With half of the Tathra bushfire evacuees allowed to return home, the NSW Government has announced an independent review into the Tathra fire following allegations of a “turf war” between fire authorities.
Former Australian Federal Police commissioner Mick Keelty will lead the review into the fire that destroyed at least 69 homes and damaged a further 39 properties as it tore through Tathra in the state’s south.
Minister for Emergency Services Troy Grant said the investigation would centre on the call taking and dispatch arrangements of both the NSW Rural Fire Service (RFS) and Fire and Rescue NSW (FRNSW).
“Mr Keelty has the credentials and the experience to properly review the operational response to the Bega Valley fire, having led an independent inquiry into the 2011 Perth Hills bushfire and the 2012 Margaret River bushfire,” he said.
“His expertise will ensure an independent assessment of the events surrounding this natural disaster.”
The announcement comes after the Fire Brigade Employees Union (FBEU) accused the NSW RFS of rejecting offers of support from FRNSW because of an ongoing “turf war” between the two fire services.
It also comes amid reports the first information many Tathra residents received about the bushfire was a text message to evacuate.
Mr Grant said the immediate priority was to stop the fire and any review would not begin until the community was able to return to their homes.
“Our firefighters have gone above and beyond for their community, as they always do,” Mr Grant said.
This review is by no means a criticism of our dedicated and hardworking firey, rather the appropriate course of action to ensure community confidence in our emergency service agencies.”
Mr Grant said despite the loss and damage to property, no lives were lost and 398 homes were saved, which was “thanks to the hard work” of all firefighters involved.

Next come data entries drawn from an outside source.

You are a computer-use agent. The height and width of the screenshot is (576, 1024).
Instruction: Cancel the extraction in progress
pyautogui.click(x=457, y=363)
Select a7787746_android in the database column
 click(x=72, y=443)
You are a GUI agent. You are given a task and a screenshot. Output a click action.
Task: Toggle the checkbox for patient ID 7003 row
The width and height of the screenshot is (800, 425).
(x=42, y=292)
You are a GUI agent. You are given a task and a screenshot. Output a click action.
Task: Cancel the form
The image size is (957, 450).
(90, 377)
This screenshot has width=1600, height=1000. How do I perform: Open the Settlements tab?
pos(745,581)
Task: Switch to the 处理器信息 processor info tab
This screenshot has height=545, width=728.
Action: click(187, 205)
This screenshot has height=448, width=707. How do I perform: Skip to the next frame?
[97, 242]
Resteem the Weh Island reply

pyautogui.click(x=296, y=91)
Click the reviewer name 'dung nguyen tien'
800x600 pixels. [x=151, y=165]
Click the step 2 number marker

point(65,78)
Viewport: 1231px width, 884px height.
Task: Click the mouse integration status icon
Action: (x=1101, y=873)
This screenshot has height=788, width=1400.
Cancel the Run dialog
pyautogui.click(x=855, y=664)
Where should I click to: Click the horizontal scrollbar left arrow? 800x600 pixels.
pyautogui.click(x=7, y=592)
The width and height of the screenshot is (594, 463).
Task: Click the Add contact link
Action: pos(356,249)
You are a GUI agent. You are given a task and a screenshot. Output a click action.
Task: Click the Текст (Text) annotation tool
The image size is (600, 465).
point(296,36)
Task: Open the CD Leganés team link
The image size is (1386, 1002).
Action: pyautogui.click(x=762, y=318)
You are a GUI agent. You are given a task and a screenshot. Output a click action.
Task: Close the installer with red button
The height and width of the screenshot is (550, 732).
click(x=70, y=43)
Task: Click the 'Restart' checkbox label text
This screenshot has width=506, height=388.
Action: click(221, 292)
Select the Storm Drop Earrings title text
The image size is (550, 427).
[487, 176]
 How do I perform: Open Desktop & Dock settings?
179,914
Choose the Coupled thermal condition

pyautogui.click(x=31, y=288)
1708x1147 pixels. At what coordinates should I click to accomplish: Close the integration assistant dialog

Some locals return home, others stuck
Locals who lost their homes in the Tathra bushfire face a lengthy wait in temporary accommodation before they are able to return to their razed properties.
Many of the roadblocks surrounding the surfside village were pushed back on Wednesday leaving about half of the town inaccessible.
About 40 streets are now open to residents.
But homes that have been destroyed or damaged remain off-limits amid concerns of hazardous asbestos and crumbling structures.
Rural Fire Service spokesman Matt Reeves said crews had examined the worst-hit properties and if suspected asbestos was found the sites were taped off pending full laboratory tests.
“If forensic tests confirm the presence of asbestos the properties will eventually be handed over to people through the council who will work with the Environmental Protection Agency,” he said on Wednesday.
Mr Reeves said the clean-up and return of contaminated properties would likely be handled case-by-case with landholders liaising with authorities.
Dozens of homes that were destroyed or damaged have asbestos warnings signs fixed to their fences.
Hazardous material crews are moving through the town dousing potentially dangerous rubble with a pink glue-like substance to help prevent asbestos fibres being stirred up by wind or future clearing work.
Many of the now homeless Tathra residents are staying with friends or family in nearby Bega while others, like Don Tetley, have already started moving on.
The NSW Department of Family and Community Services, along with numerous other charities, has maintained a constant presence in the Bega evacuation centre attempting to find accommodation for people.
Joanne Coulton, who runs holiday accomodation Esther Lodge, says she’ll open her units to displaced locals once she’s allowed to return to Tathra.
“I’ve got bookings for Easter but I’m in two minds,” she told AAP on Wednesday.
“I’ll offer them to local people first and, if they want it, they’ll have first preference.
“When you get a small community like this you have to stick together.”